According to an aspect of the present teaching, there is provided a head module including: a head chip having a nozzle plate and an IC; a cooler which is in thermal contact with the IC and which is configured to cool the IC; and a supplying device fluidly connected to the head chip and configured to supply ink to the head chip, wherein in a first direction orthogonal to the nozzle plate, the cooler and the supplying device are positioned on one side with respect to the nozzle plate, the cooler and the supplying device are overlapped as seen from the first direction, and the cooler and the supplying device are thermally isolated from each other.
According to the head module of the present teaching, it is possible to prevent the lowering in the temperate, of the ink flowing in the ink channel, which would be otherwise caused due to the coolant flowing in the cooling channel, and it is possible to miniaturize the head module in the plane direction parallel to the nozzle plate.
In the following, an explanation will be given regarding a head module 1 according to an embodiment of the present teaching, with a case wherein the head module 1 is used in a printer (printing apparatus) 1000, as an example.
[Printer 1000]
As depicted in
In the following explanation, a direction in which the pair of conveying rollers 501 and 502 are arranged, namely, a direction in which a medium PM is conveyed during an image formation is referred to as a conveying direction in the printer 1000. With respect to the conveying direction, an upstream side and a downstream side in the direction in which the medium PM is conveyed are referred, respectively, to as a supply side and a discharge side of the conveying direction.
Further, a direction in a horizontal plane orthogonal to the conveying direction, namely, a direction in which a rotational shaft of each of the conveying rollers 501 and 502 extends, is referred to as a medium width direction. With respect to the medium width direction, a left side and a right side in a case of seeing the discharge side from the supply side of the conveying direction are referred, respectively, to a left side and a right side of the medium width direction. A direction orthogonal to the conveying direction and the medium width direction is referred to as an up-down direction. The up-down direction is an example of a “first direction” of the present teaching.
Each of the four head units 100 is a head of a so-called line type, and is supported by a supporting body 100a at both ends thereof in the medium width direction. In the present embodiment, the four head units 100 eject, respectively, inks of mutually different colors. Four color inks ejected by the four head units 100, respectively, are exemplified as a cyan ink, a magenta ink, a yellow ink and a black ink. The specific configuration and function of each of the four head units 100 will be described later on.
The platen 400 is a member which is plate-shaped and which is configured to support the medium PM from a side opposite to the four head units 100 (lower side) in a case that the ink is ejected from the head units 100 toward the medium PM. The width in the medium width direction of the platen 400 is greater than a width of a medium which is largest and on which an image recording by the printer 1000 is possible.

-=-=-

What you are asked to do — Can you rewrite the paragraph of the printer head module passage that begins "Each of the four head units 100" as a short list that keeps its main facts? The data after this sentence is not needed for the task.

Collected data —
-=-=-

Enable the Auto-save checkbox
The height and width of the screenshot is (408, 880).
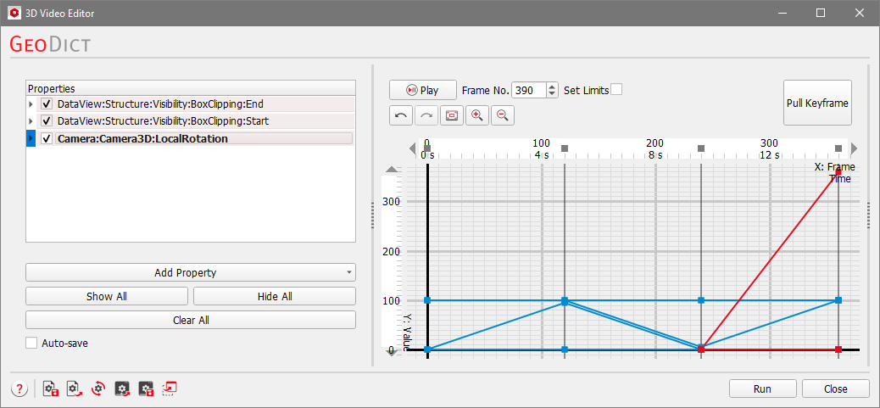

-=-=-

Solution —
- Each of the four head units 100 is a line-type head.
- A supporting body 100a holds each unit at both of its ends in the medium width direction.
- In this embodiment, the four units each eject a different color of ink: cyan, magenta, yellow and black.
- The configuration and function of each unit are described later.